La magie opère tout au long de ce voyage mi- réel mi-fantasmé, loin des stéréotypes : « De Gibraltar au Bosphore », situe Ghjuvanfrancescu Mattei, l’un des chanteurs et guitaristes de la formation ; des studios britanniques de Real World d’où pourrait être sorti Sò diventatu au désert des Touaregs pour Guarisce, a-t- on envie de compléter. Cette ligne de crête parcourue d’un bout à l’autre de l’album passe bien sûr par l’Île de Beauté, centrale, fondamentale dans la démarche de L’Alba. Paghjella, intitulée ainsi en référence à ce chant traditionnel polyphonique entré au patrimoine immatériel de l’Unesco depuis 2009, rappelle « la base du chant corse ». Le respect des codes n’empêche pas de faire évoluer la matière. Les musiciens ont voulu prolonger ce qu’ils avaient déjà entrevu sur l’album précédent, A Parulluccia : l’accordéoniste Régis Gizavo « apportait ce qui manquait, un côté lumineux », explique Eric Ferrari, le bassiste. Tous deux s’étaient liés d’amitié lorsqu’ils jouaient ensemble par le passé.
La disparition tragique du virtuose malgache en 2017, sur son île d’adoption, a profondément affecté le collectif.

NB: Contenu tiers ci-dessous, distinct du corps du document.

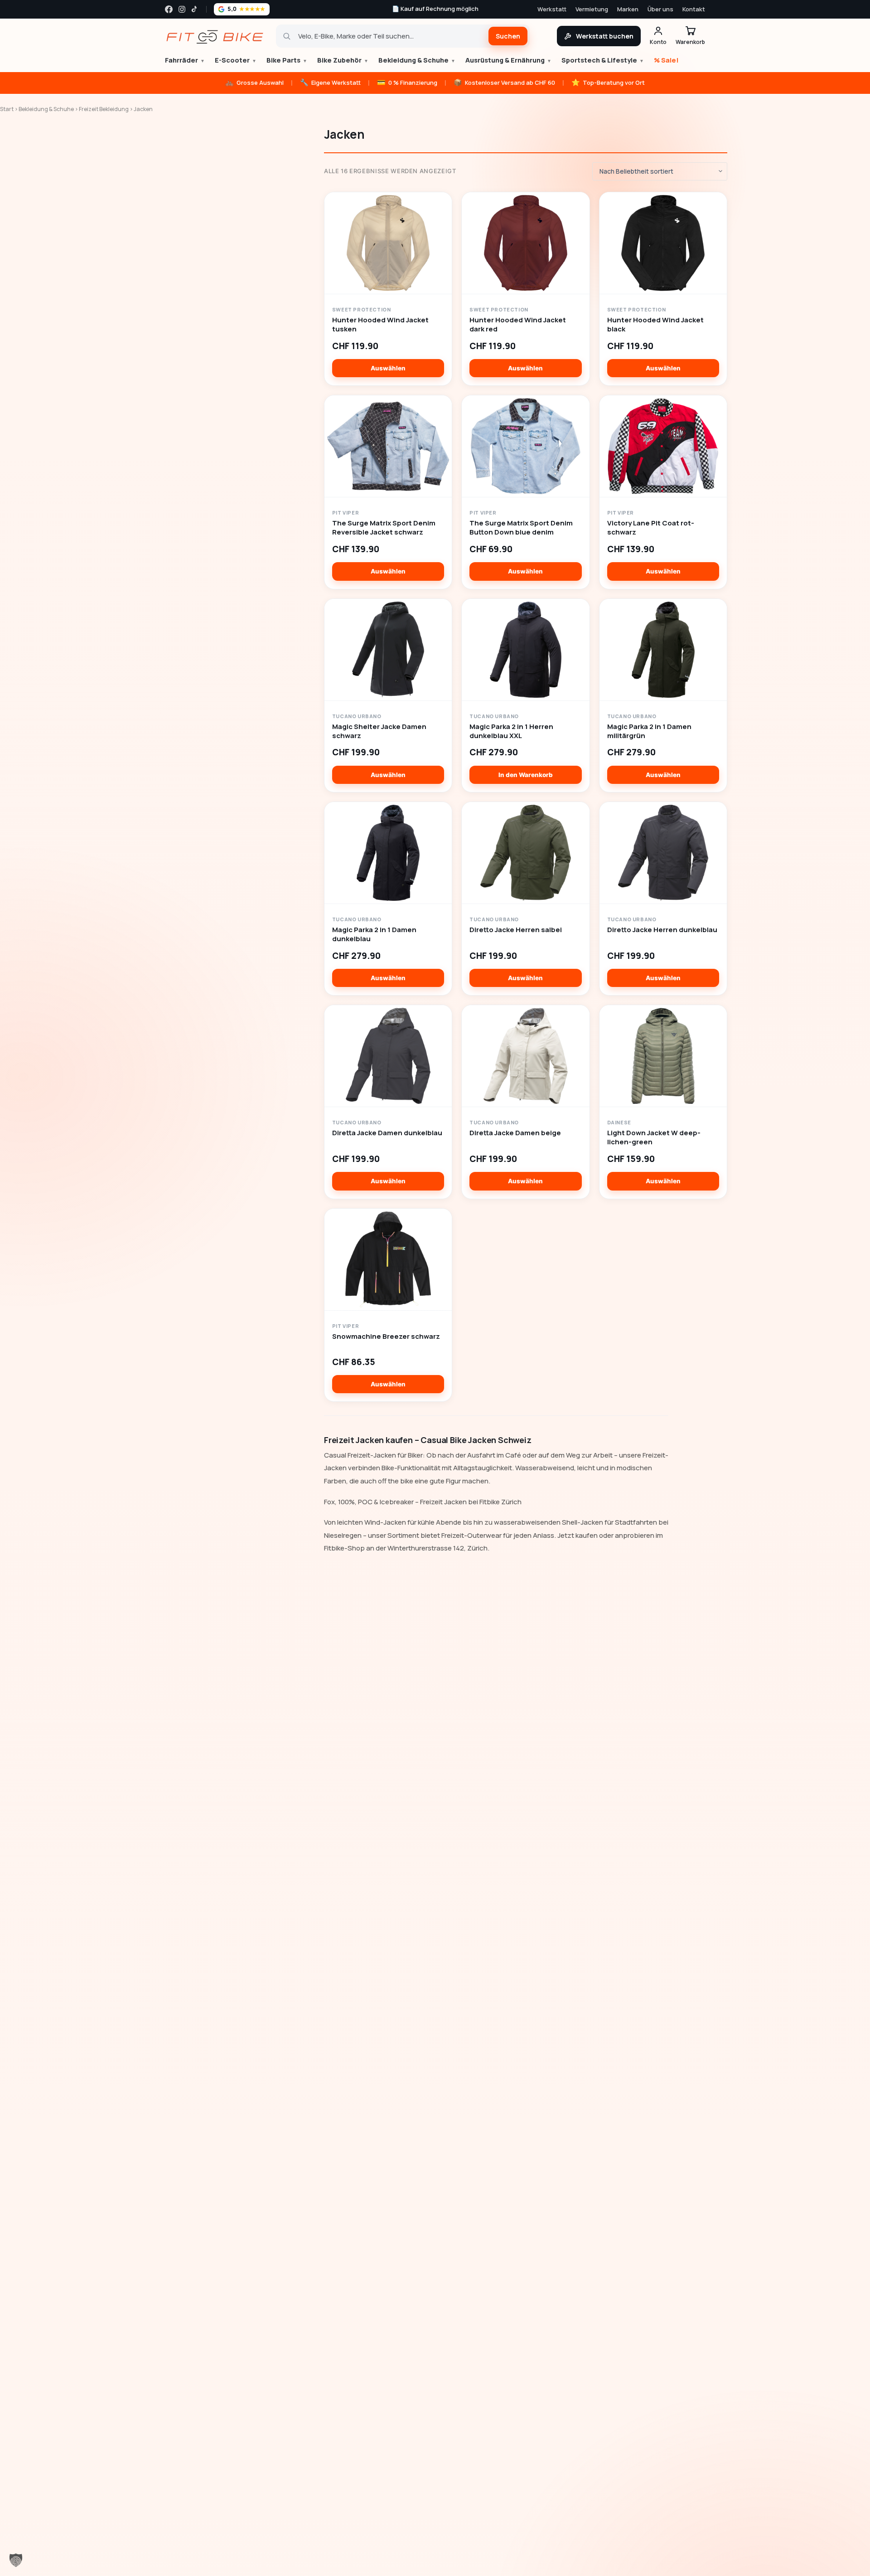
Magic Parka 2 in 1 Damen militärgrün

Impossible, impensable de ne pas évoquer son souvenir sur ce nouveau disque. Alors ils ont convié sur Stranieru da l’internu (« étranger de l’intérieur », en français) le guitariste zimbabwéen Louis Mlhanga avec lequel le natif de Tulear avait beaucoup collaboré. Cette chanson est aussi celle qui a permis de trouver la combinaison idéale en termes de mixage. Après plusieurs propositions qui ne les satisfaisaient pas, les membres de L’Alba ont envoyé à l’ingé son la photo d’un guitariste autour d’un feu, entouré de quelques amis : voilà l’ambiance qu’ils recherchaient, celle qu’ils vivent et aiment partager. Pour que chacun se sente intégré à la chanson, sans même saisir le sens des paroles.

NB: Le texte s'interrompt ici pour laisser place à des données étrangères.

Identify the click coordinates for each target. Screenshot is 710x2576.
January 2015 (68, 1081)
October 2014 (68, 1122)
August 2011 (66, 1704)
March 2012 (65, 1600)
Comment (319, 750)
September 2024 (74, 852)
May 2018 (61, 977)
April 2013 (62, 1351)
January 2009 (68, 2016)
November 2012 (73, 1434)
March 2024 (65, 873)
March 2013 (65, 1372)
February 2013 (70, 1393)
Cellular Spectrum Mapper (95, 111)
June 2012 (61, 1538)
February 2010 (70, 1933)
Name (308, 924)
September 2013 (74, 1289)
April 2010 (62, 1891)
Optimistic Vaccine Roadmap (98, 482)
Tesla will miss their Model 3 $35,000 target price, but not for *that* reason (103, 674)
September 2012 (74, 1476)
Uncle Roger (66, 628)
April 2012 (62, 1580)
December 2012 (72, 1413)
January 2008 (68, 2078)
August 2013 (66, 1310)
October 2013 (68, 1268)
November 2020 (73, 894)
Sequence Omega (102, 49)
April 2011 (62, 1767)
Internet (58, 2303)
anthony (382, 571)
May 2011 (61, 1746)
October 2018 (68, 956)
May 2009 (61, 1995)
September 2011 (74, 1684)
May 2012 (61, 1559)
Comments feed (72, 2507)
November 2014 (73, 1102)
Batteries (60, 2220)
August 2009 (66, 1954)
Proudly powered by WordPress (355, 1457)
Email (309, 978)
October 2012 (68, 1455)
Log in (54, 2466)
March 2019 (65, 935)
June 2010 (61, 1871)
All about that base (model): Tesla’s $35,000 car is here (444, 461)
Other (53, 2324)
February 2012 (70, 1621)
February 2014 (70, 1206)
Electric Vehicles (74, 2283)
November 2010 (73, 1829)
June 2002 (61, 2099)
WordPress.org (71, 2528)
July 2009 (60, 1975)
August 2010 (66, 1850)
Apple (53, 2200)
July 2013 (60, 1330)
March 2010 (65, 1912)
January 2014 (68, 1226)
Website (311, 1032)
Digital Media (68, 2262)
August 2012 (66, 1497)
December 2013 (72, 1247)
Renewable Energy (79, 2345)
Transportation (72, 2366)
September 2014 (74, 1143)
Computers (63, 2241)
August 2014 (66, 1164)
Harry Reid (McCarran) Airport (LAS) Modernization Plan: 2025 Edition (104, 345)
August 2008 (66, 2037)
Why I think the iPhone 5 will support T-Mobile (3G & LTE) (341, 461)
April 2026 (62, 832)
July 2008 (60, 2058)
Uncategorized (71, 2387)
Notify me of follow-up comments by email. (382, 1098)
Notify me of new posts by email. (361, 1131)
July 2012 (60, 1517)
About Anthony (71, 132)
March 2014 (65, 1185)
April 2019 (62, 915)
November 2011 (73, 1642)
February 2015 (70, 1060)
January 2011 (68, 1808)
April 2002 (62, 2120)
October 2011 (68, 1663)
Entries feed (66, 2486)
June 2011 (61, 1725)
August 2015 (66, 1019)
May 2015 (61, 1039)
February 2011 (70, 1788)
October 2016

Le message a été parfaitement compris, contribuant à la réussite de l’ensemble. Pour les restituer au mieux, au plus près, comme si vous étiez assis juste à coté, encore fallait-il savoir capturer ces instants si furtifs mais si essentiels, comme l’attaque des doigts de Mokhtar Samba, invité de luxe sur plusieurs titres, lorsqu’ils touchent les percussions. Faire ressentir le caractère sacré quasi mystique de Di punta à l’abbissu, enregistré dans l’église d’un village. S’imaginer au centre du cercle, entrainé par la rythmique d’U Tornaviaghju et ce son clair de mandoline, quelque part entre Naples et la Grèce, et pourtant si corse dans ce chant rappelant celui de Charles Rocchi. Tourner, encore, quand le jeu collectif des musiciens en osmose transporte sur les rives Sud de la Méditerranée, comme si les liens avec le chaabi étaient évidents – jusque dans leur dimension vocale ! Une bonne production libère les émotions autant qu’elle sculpte une esthétique, et les exemples ne manquent pas sur À principiu.

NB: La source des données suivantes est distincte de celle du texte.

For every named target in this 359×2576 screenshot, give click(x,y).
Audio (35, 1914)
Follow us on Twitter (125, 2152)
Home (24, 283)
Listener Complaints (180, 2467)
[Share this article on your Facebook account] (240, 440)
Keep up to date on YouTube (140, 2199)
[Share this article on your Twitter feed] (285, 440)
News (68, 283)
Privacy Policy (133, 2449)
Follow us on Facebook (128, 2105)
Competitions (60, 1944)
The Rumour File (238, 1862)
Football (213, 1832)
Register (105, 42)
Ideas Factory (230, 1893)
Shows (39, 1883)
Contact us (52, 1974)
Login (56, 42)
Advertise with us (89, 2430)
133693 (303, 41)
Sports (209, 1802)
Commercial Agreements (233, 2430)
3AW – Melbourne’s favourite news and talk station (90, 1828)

Tout ce pouvoir évocateur dont est gorgée chaque chanson passe aussi par la langue, les mots. Entre métaphores et allégories, l’écriture de L’Alba est « protéiforme » pour que chacun s’y retrouve. Elle joue la carte des nuances plutôt que des affirmations, propose plusieurs niveaux de lecture. « À principiu », que répètent tel un leitmotiv les chanteurs sur le dernier morceau de l’album et qui lui donne son titre, ne peut-il pas s’entendre comme « au départ » ou « en principe » ? Laisser une part de mystère au moment de prendre congé reflète, au fond, la philosophie de L’Alba, dont le regard se perd à l’horizon, libre.